FIG. 7h illustrates the voice animator window 638 which provides controls 636 for using the voice animator to detect erroneous segments. An important feature of the voice animation system is the ability of the voice animator 43 to provide feedback information to the voice editor 41 related to the generation of the voice animator 43 output. This feedback loop is an important efficiency tool. Since the voice animator 43 can be instructed to provide stored data instead of audio output, the voice animator window 638 could be enhanced in another embodiment to display the output for detailed inspection, rather than simply producing audio output utilizing the speak button 636. The voice animator window 635 is used to create synthetic speech from existing file data and allows user verification. The user types in the desired word or phrase in the text field 638 and the voice animator controller 43 will audibly recite it when the speak button 636 is pressed. After reciting the text, the voice animator controller 43 returns a list 642 of segments used to create the recited speech corresponding to the typed text. This allows the user to rapidly track down segments that do not blend well and correct or smooth the blending to provide a higher quality or more desired speech. The segments are listed by name, with the word they came from and from which occurrence within the word ("0" being the first occurrence).

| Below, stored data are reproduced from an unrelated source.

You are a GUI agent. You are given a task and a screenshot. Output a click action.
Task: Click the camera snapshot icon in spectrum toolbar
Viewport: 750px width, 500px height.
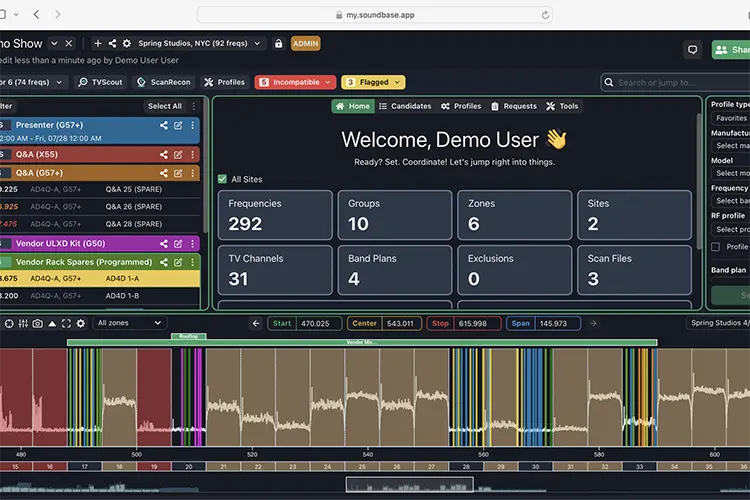pos(37,323)
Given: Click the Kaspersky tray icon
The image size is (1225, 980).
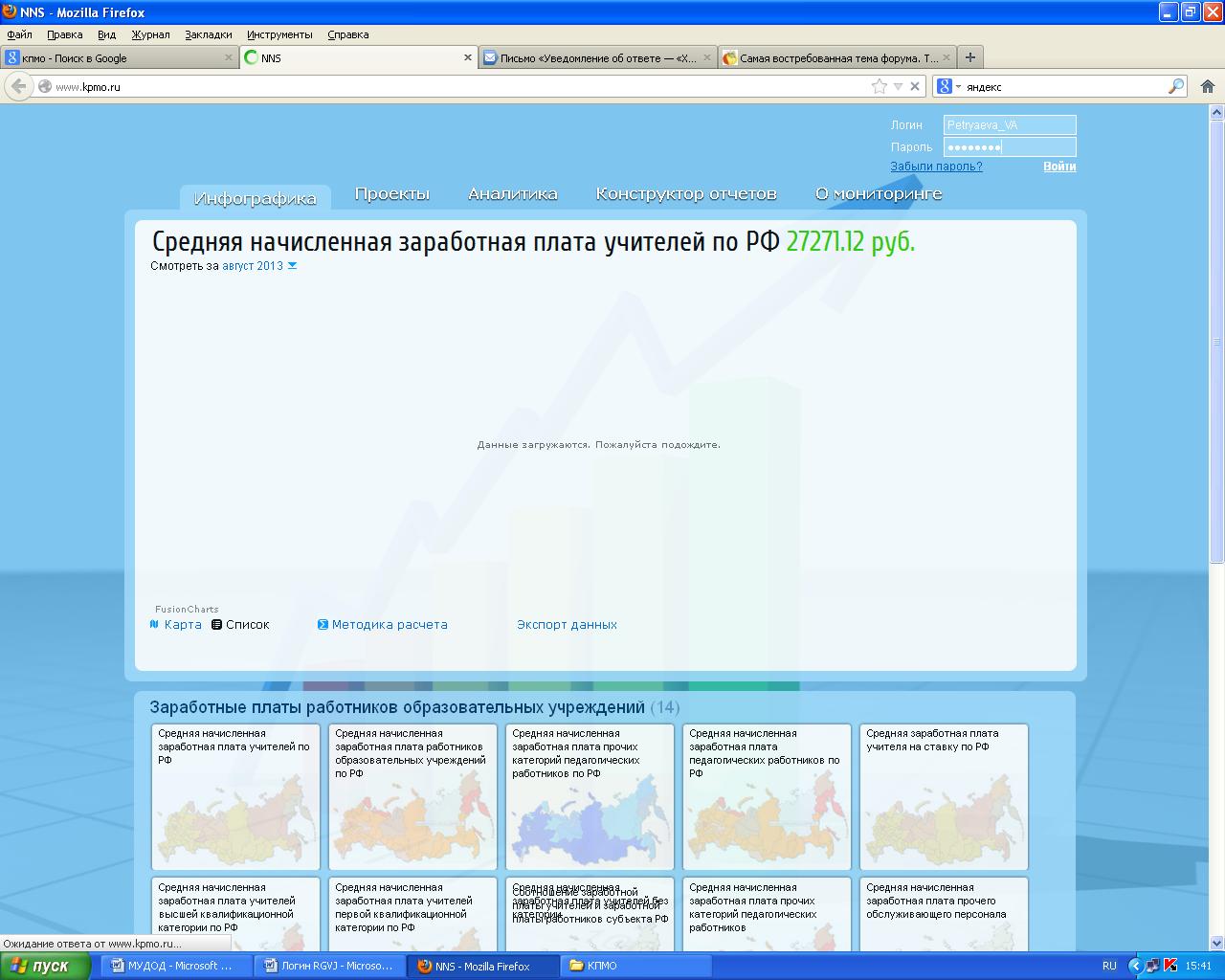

FIG. 7i illustrates the rules editor window 640 which provides fields 641 and controls 645 for editing segmentation rule sets 639. In the preferred embodiment a single rule format is used for all rule sets. Other embodiments could have separate formats for each type of rule set or even for each rule set. The rules editor is illustrated and is used to edit a set of segmentation rules 639 called "diphones 101089". The segmentation, language, prosody and substitution buttons 641 toggle between the various kinds of rules that can be edited. The field 643 immediately above these buttons displays the name of the rule set being edited. The bottom set of three buttons 645 are for saving and accessing rule sets.
Appendix C is a list of commands sufficient for implementation of embodiment of the preferred the voice animation editor 41.
In the preferred embodiment, all recorded utterances are defined to words. In other embodiments, the term utterance may be defined differently.
FIG. 8 illustrates the command menus of the preferred embodiment.
Actuating a "system" command displays a menu (not shown) which provides access to information related to various applications accessible by the host system, the voice animation system, for example. For example, the scratch pad command (not shown) brings up the host operator's scratch pad.
FIG. 8a illustrates the "reference" menu 81. The commands in this menu are in four groups. The first group are for manipulating voice reference files. The second group are for manipulating a voice reference file's different voice segmentations. The third group toggle display of the windows they name. The fourth group contains the "quit" command which terminates the use of the editor until it is invoked again.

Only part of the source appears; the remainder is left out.